## Task brief:
Copy out the lines word for word, beginning at the line that contains "Viewport: 736px width, 801px height." and stopping after the line that contains "tap(342, 410)". Leave the pictures out of your copy.

## Data provided:
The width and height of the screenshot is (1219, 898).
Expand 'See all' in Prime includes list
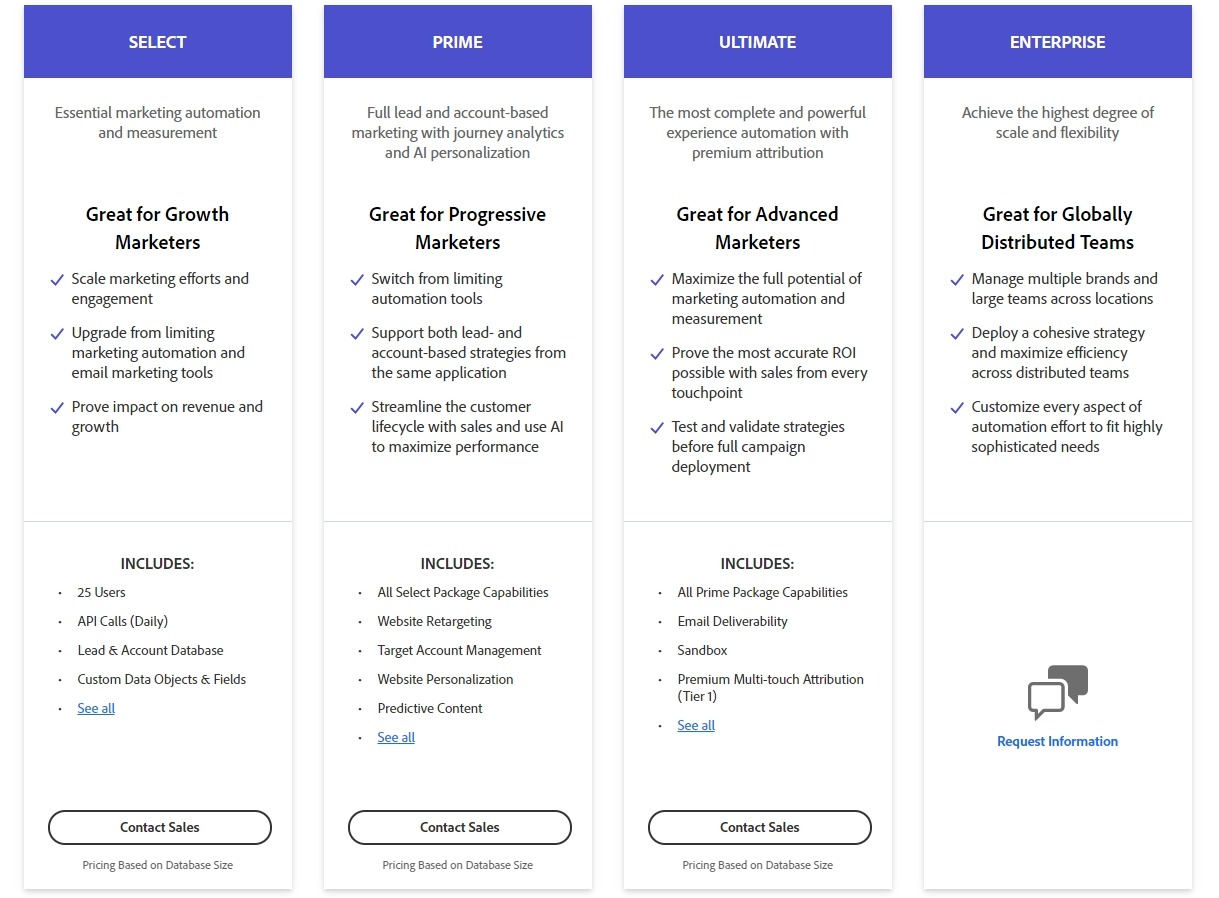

...

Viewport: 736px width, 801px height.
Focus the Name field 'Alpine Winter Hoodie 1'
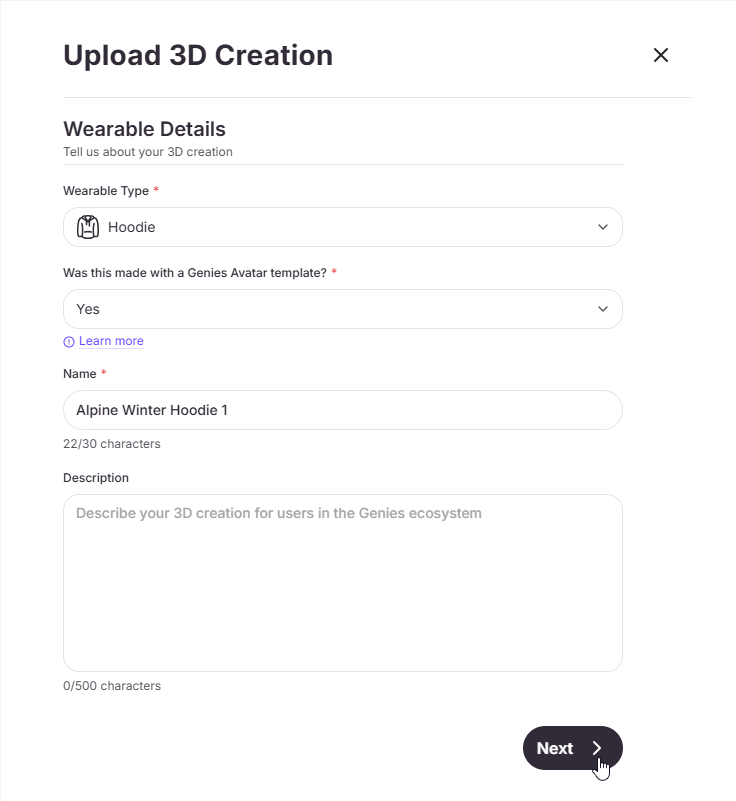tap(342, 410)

## Written response:
Viewport: 736px width, 801px height.
Focus the Name field 'Alpine Winter Hoodie 1'
tap(342, 410)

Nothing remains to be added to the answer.